When you have to plead incompetence to defend against charges of malfeasance, you know you might be in trouble.
petefrt on May 19, 2013 at 8:36 PM
ear relevant…
driguana on May 19, 2013 at 8:59 PM
Flush this lying tudd down the drain with the rest of the Obamacrap.
kemojr on May 19, 2013 at 9:34 PM
This was Dan Pfeiffer’s week in the barrel, like Susan Rice he was given the White House talking points and sent on a mission. He really needs to get copies of these tapes and watch them and see how foolish and unbelievable he looked and sounded. The White House is losing the little credibility it still had by sending these shills out every week trying to do damage control. Community organizers make poor leaders.
savage24 on May 19, 2013 at 9:42 PM
Pfeiffer’s statement that the law is irrelevant because the IRS conduct was “outrageous” and “inexcusable”, tells us all we need to know about this administration.
However, the follow-up should have been, “On what standard do you judge their conduct to be outrageous and inexcusable since the law is apparently not an appropriate standard?” (At least in Pfeiffer’s mind.)
What this comes down to is this: “if the Administrative deems something “outrageous” and “inexcusable,” then it is declared such. As we have seen in so many other areas, if the Administrative deems something to not be “outrageous” and “inexcusable,” then it is declared such.
In their mind, the law is – in fact – irrelevant. That’s what makes this situation so dangerous.
It’s not socialism. It’s worse.
EdmundBurke247 on May 19, 2013 at 10:36 PM
Irrelevant = “What Difference Does It Make?”
jaydee_007 on May 19, 2013 at 10:41 PM
A fitting capstone to Ed’s story about loss-prevention (aka employee theft) and management’s “permission structure” in this post.
(Not to mention the jaw-dropping statements of Eleanor Clift in this one.)
AesopFan on May 19, 2013 at 11:40 PM
I enjoy popcorn and hope it is a long week.

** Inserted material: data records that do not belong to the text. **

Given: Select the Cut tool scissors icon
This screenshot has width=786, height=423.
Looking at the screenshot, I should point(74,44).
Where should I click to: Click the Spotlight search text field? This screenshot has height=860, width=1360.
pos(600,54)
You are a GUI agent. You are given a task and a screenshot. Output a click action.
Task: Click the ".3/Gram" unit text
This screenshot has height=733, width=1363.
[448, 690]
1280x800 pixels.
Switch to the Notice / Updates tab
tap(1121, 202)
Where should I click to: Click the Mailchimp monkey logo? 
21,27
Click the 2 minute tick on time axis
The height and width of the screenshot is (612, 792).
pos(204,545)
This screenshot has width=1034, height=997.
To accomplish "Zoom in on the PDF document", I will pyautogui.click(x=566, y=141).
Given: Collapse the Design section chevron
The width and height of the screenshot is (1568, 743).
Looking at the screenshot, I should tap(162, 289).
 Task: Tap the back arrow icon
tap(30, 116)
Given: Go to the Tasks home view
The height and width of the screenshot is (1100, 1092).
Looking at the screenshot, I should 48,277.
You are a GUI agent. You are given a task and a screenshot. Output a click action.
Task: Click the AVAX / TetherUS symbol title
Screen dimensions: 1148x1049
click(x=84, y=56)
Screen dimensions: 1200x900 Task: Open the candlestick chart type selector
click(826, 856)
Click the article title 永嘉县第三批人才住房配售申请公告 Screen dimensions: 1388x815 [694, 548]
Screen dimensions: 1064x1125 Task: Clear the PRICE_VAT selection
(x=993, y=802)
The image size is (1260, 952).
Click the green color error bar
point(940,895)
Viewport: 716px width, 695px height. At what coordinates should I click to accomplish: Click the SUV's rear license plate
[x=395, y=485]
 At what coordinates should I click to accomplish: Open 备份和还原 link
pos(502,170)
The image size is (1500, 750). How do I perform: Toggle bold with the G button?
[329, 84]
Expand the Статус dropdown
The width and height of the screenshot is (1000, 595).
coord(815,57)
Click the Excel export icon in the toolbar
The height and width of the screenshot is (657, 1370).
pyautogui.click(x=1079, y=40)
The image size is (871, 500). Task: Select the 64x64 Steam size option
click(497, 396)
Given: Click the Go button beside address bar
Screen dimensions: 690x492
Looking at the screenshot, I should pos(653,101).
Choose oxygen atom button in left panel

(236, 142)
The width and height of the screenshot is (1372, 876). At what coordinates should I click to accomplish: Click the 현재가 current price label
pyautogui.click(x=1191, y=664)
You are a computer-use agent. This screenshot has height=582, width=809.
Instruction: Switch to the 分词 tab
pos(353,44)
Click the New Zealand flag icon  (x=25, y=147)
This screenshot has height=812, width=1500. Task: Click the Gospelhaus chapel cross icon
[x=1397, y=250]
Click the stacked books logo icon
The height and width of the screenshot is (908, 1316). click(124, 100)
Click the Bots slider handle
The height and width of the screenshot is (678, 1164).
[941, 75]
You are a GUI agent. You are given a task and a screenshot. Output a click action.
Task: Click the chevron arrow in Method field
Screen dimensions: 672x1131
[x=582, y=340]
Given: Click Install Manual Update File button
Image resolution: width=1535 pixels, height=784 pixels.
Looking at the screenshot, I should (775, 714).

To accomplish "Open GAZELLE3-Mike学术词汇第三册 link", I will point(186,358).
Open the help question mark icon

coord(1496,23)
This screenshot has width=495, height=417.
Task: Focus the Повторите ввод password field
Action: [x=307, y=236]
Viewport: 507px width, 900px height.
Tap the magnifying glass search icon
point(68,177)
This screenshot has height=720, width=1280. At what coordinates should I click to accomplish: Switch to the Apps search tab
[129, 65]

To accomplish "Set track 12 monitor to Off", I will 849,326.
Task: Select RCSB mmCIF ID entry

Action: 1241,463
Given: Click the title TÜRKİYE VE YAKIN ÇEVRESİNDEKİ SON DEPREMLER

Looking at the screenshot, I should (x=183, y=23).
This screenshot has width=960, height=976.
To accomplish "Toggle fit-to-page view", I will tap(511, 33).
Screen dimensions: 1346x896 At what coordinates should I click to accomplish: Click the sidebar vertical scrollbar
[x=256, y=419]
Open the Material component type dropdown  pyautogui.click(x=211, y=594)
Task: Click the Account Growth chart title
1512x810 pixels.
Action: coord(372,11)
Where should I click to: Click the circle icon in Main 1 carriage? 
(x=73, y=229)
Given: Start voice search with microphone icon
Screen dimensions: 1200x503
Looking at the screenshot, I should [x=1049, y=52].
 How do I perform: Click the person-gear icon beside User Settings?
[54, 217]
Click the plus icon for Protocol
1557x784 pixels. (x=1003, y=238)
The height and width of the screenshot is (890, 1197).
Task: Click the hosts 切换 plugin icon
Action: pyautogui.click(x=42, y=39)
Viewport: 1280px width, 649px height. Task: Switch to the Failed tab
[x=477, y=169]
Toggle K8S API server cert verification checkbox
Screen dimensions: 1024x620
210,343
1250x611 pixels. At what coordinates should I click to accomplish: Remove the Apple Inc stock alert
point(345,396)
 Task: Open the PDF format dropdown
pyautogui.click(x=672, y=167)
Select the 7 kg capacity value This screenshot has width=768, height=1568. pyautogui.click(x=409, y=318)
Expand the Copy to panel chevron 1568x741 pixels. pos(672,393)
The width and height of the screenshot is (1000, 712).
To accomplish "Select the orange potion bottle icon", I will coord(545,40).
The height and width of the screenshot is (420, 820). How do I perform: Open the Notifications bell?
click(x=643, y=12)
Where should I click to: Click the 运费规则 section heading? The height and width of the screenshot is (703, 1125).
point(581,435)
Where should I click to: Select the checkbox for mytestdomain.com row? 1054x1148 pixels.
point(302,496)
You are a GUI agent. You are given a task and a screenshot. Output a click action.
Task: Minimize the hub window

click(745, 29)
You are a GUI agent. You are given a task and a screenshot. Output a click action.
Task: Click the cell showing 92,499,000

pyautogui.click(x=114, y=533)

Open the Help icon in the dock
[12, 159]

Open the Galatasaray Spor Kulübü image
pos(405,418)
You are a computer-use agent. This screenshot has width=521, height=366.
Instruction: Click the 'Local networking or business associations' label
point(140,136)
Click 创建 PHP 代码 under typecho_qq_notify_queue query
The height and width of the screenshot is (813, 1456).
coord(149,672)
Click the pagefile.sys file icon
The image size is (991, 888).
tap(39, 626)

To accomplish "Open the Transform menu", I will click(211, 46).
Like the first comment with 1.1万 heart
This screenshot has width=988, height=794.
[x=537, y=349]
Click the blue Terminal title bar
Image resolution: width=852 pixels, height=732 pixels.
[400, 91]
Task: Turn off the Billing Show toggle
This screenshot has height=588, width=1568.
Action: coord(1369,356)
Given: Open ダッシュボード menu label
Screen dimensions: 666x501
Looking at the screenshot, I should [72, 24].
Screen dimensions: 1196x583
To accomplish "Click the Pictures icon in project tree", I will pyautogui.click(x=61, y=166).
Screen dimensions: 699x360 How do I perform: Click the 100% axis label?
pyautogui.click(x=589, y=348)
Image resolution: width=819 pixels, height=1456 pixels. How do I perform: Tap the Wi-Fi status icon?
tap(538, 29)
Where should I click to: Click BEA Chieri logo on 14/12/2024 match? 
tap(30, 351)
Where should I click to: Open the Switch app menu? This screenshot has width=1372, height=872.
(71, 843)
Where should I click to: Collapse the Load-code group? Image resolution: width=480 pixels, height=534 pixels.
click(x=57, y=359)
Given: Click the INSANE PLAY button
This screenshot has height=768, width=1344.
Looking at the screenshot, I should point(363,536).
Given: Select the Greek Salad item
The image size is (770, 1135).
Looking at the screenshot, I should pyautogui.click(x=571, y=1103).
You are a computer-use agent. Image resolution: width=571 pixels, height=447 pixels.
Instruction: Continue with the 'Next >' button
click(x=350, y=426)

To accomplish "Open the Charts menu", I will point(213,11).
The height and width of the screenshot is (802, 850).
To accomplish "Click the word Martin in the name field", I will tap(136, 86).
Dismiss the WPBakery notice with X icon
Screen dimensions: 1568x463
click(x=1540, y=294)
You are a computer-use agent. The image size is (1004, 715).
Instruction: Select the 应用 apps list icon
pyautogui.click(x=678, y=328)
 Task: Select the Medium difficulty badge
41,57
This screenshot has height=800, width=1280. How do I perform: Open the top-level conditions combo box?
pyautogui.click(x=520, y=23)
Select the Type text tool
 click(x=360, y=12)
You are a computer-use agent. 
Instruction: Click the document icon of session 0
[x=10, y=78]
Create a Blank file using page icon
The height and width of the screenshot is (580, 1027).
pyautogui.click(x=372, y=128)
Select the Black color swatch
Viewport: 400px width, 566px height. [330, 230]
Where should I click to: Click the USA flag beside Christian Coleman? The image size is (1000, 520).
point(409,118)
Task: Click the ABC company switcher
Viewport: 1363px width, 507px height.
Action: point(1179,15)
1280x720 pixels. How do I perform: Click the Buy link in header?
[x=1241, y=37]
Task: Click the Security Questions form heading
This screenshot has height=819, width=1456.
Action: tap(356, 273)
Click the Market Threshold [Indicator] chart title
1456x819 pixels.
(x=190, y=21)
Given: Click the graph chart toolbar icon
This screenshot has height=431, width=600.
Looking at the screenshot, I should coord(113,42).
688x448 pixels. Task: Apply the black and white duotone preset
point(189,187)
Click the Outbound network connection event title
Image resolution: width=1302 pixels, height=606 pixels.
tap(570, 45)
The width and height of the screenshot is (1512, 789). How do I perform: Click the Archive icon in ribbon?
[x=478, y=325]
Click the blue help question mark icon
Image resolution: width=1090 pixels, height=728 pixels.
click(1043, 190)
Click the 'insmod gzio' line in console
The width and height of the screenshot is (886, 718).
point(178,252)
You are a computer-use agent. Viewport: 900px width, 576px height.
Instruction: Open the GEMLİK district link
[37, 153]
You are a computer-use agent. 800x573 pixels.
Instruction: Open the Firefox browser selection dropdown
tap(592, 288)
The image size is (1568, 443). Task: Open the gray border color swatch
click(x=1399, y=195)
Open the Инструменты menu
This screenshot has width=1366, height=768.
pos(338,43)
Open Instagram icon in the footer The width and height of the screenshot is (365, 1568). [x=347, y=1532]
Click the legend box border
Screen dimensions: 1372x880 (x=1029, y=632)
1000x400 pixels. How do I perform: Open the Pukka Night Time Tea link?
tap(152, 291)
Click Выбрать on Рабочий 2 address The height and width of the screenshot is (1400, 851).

Drill and Fill on May 20, 2013 at 12:41 AM
Hey give Barky a break. He had to get his sorry ass out to Vegas.
tbear44 on May 20, 2013 at 4:49 AM
Of course they sent Pfeiffer out to do the Sunday shows. He was the most senior expendable staff member they had . . .
BigAlSouth on May 20, 2013 at 5:39 AM
Pfeiffer… The guy with the red shirt in the landing party…
Boudica on May 20, 2013 at 5:53 AM
Perfect!
lea on May 20, 2013 at 7:11 AM
Does anybody else remember the campaign in 2008 when Obama defended his lack of administrative experience by saying he was just so smart and tuned in that his instincts were better than experience. Someone needs to dredge up these sound bites and play then with the current line about the government being too large to control and that the White House only knows what it reads in the newspaper.
bartbeast on May 20, 2013 at 8:43 AM
If where the president was during the Benghazi crisis is “irrelevant”, then he wasn’t where one would expect the Commander-in-Chief to be. So, where was he? Was he watching a movie in the residence? Was he bowling? Or was he having a bi-curious outing with his good buddy Reggie Love? If Obama was AWOL, as I suspect he was, it is he who is irrelevant. This entire stinkin’ criminal Obama Regime must go and now!
SpiderMike on May 20, 2013 at 9:31 AM
If this continues all week, it will be ‘O’ himself doing the rounds on the Sunday talk shows – except for Fox, of course. (‘O’ can do everything better than everyone else as he has been known to say.)
He then gets the extra benefit that no one will challenge him like they have begun to do with his minions.